#### [COMPITI DA SVOLGERE]
1) Rispondi a queste domande sul testo su Padre Piamarta:
(a) In quale luogo e in quale data è morto?
(b) Quale congregazione religiosa femminile ha fondato?
(c) In quale data Giovanni Paolo II lo ha proclamato Beato?
2) Prosegui il testo su Padre Piamarta a partire dall'ultima frase riportata.

#### [BRANO CITATO]
------------
Padre Piamarta


 

PADRE GIOVANNI BATTISTA PIAMARTA

Nasce a Brescia nel 1841 e muore a Remedello il 25 aprile 1913, la sua memoria si celebra il 26 aprile.

Ha fondato l’Istituto Artigianelli e la Colonia Agricola di Remedello, due iniziative d’avanguardia per il mondo del lavoro industriale e agricolo che all’epoca stupirono per l’arditezza e la "modernità" d’intenti. È anche il fondatore della Congregazione religiosa maschile "Sacra Famiglia di Nazareth" e della Congregazione religiosa femminile "Umili Serve del Signore", oltre ad aver dato origine alla Editrice Queriniana.

Padre Giovanni Piamarta è una delle grandi figure di educatore della gioventù. Egli si rivolse soprattutto ai giovani del mondo del lavoro, offrendo loro gli strumenti per autopromuoversi e preparandoli ad affrontare da cristiani i tempi nuovi.

Papa Giovanni Paolo II lo ha proclamato Beato il 12 ottobre 1997. Questo il suo discorso:

"Padre Piamarta, seguendo l’esempio di Cristo, seppe portare tanti fanciulli e giovani ad incontrare lo sguardo amoroso ed esigente del Signore.
------------
#### [CONTENUTO DEL DATASET]
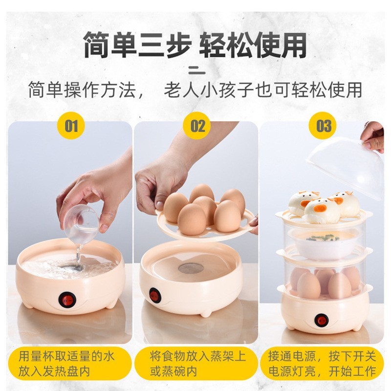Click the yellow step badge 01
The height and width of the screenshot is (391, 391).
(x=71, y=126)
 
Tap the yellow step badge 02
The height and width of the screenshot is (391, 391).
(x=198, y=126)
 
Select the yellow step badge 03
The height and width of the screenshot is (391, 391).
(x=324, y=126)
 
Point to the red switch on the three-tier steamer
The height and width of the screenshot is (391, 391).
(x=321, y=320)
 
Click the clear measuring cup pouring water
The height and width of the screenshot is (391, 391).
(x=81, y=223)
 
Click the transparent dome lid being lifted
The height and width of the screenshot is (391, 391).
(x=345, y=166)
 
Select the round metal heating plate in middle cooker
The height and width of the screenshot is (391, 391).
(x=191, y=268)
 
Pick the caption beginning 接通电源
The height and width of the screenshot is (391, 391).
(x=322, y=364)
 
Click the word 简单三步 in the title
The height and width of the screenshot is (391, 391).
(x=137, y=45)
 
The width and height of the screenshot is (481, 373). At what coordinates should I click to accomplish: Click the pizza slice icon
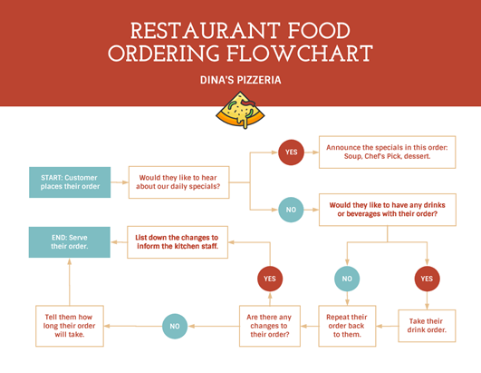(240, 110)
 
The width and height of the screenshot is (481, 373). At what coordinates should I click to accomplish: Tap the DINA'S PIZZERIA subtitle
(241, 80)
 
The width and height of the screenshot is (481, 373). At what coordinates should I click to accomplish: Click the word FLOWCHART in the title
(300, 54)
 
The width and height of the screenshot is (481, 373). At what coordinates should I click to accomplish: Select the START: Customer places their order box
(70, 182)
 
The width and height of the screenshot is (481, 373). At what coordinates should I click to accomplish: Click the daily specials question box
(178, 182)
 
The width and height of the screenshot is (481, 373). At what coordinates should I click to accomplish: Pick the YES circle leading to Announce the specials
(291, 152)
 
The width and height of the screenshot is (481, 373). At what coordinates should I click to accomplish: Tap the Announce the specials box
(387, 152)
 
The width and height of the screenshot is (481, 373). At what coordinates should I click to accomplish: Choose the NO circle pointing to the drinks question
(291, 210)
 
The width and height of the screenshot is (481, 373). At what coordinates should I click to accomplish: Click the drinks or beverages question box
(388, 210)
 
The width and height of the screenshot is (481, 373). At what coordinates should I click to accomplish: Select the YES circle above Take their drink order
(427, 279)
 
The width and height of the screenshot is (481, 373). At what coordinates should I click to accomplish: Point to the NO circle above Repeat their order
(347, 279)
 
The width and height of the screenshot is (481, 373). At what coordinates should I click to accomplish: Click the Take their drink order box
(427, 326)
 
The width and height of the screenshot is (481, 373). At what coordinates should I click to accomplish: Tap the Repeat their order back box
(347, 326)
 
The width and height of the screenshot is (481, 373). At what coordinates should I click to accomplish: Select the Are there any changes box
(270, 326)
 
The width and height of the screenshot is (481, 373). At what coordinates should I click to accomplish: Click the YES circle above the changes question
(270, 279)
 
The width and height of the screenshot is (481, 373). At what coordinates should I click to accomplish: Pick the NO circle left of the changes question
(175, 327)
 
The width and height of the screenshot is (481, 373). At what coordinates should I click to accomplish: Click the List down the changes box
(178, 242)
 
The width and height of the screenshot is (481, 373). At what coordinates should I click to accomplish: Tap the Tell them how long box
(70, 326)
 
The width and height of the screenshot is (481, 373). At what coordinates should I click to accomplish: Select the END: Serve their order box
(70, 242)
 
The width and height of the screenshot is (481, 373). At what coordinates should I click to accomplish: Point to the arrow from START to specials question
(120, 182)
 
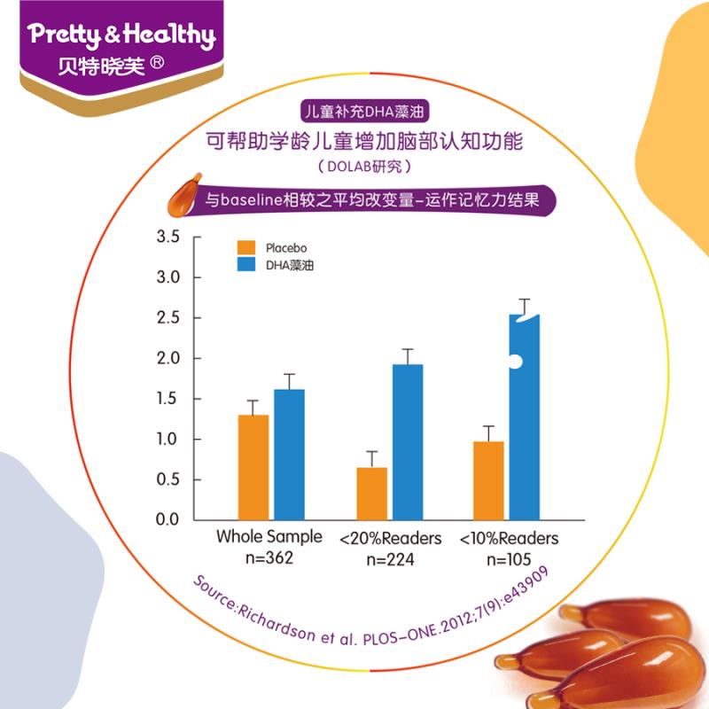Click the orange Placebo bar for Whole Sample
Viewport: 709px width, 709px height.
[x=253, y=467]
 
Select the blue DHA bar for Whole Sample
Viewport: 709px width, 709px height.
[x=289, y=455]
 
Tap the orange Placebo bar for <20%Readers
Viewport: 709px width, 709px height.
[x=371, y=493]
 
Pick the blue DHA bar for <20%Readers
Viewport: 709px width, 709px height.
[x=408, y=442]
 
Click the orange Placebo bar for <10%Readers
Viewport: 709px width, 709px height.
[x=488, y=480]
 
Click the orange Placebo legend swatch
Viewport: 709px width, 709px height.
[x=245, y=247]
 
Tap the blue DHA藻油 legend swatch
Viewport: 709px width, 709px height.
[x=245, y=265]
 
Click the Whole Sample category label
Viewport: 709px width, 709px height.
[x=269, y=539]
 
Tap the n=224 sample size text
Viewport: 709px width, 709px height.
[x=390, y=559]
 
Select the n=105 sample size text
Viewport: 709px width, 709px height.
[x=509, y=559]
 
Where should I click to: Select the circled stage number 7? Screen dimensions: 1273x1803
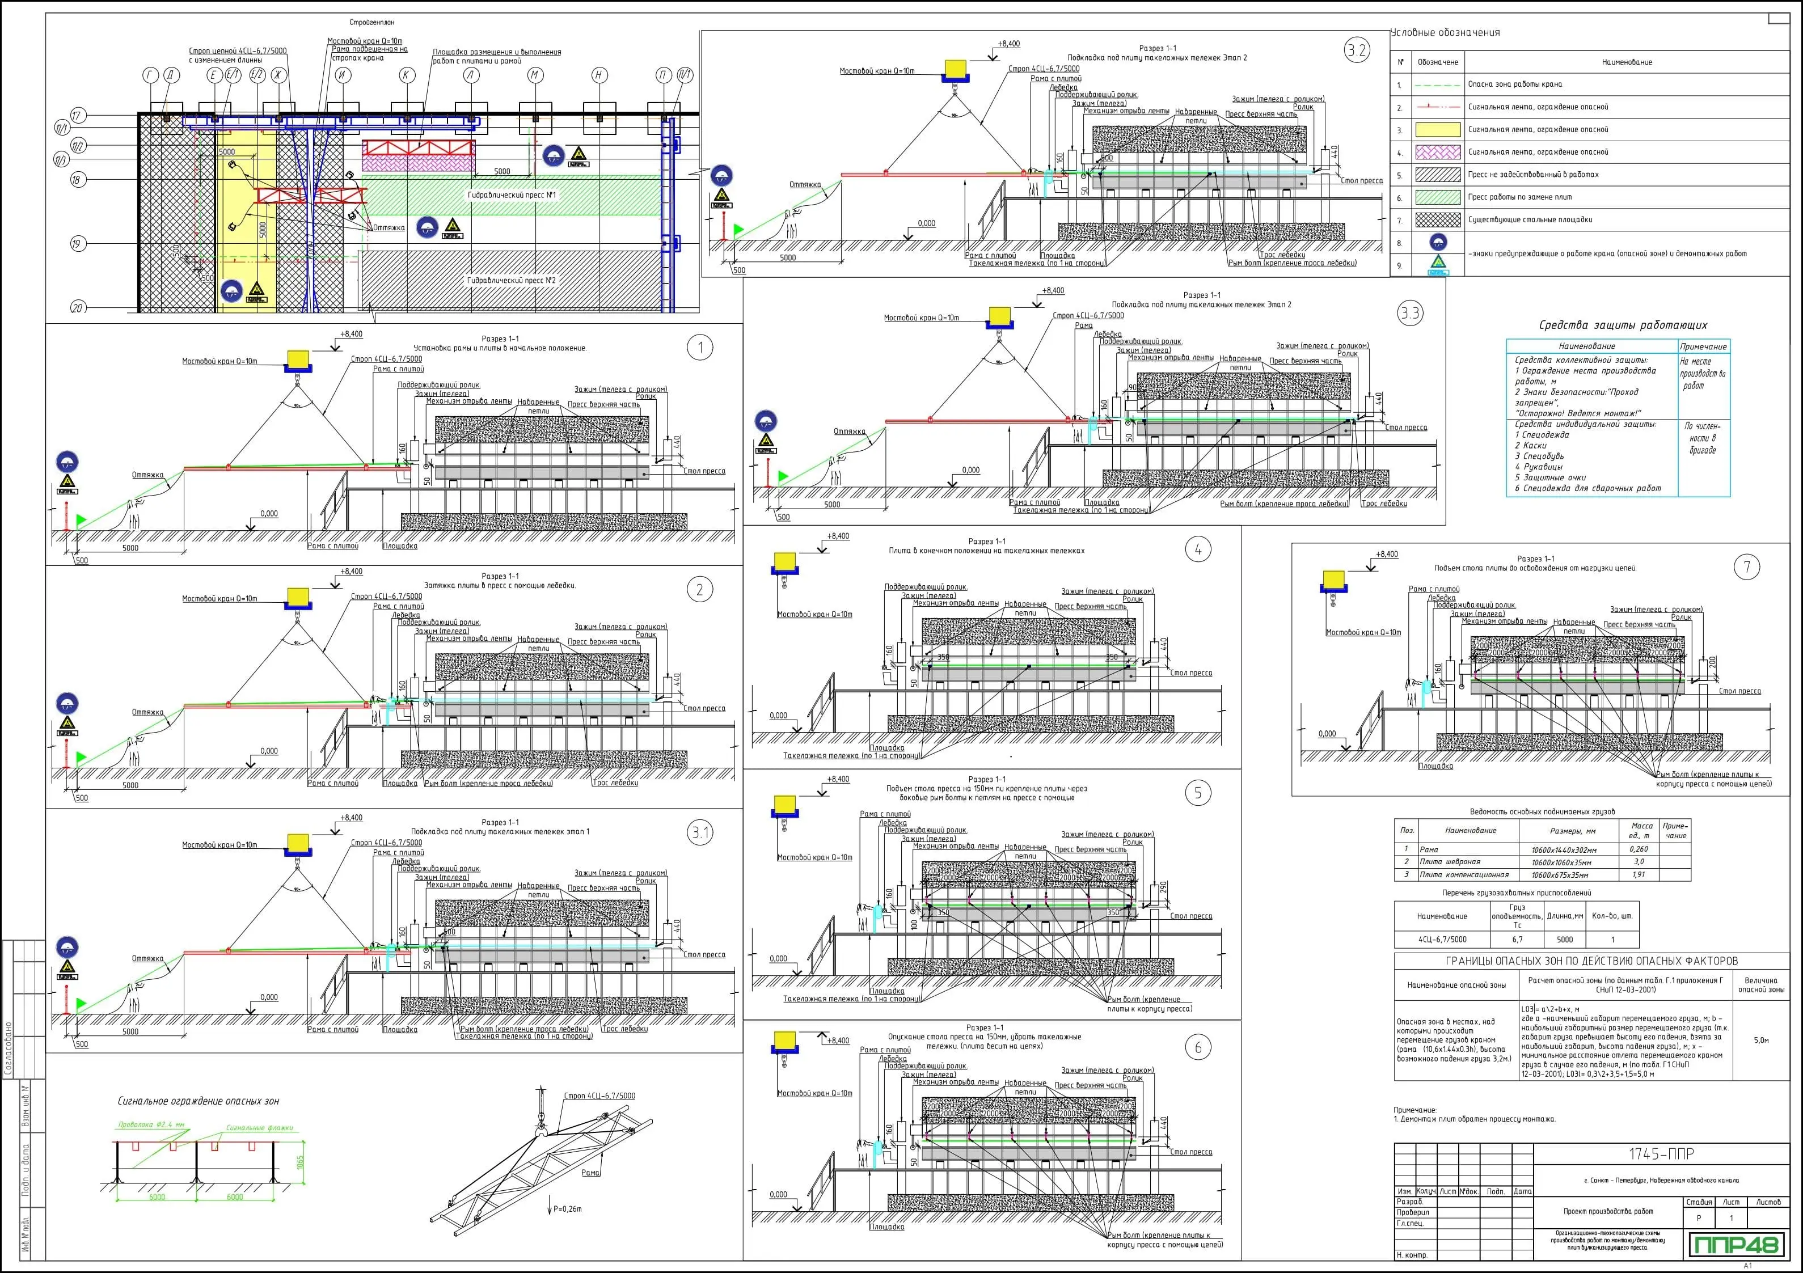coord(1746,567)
------------
#### [RISPOSTE DATE]
1)
(a) A Remedello, il 25 aprile 1913.
(b) La congregazione "Umili Serve del Signore".
(c) Il 12 ottobre 1997.

2)
Quanti, grazie alla sua opera pastorale, poterono avviarsi con gioia nella vita, avendo appreso un mestiere e soprattutto avendo potuto incontrare Gesù ed il suo messaggio di salvezza!
L’opera apostolica del novello Beato è poliedrica ed abbraccia molti campi del vivere sociale: dal mondo del lavoro a quello agricolo, dall’educazione scolastica al settore dell’editoria.
Egli ha lasciato una grande impronta di sé nella Diocesi di Brescia e nell’intera Chiesa.
Dove questo straordinario uomo di Dio attingeva l’energia sufficiente per la sua molteplice attività? La risposta è chiara: la preghiera assidua e fervorosa era la sorgente dell’ardore apostolico instancabile e dell’attrattiva benefica che esercitava su tutti coloro che avvicinava".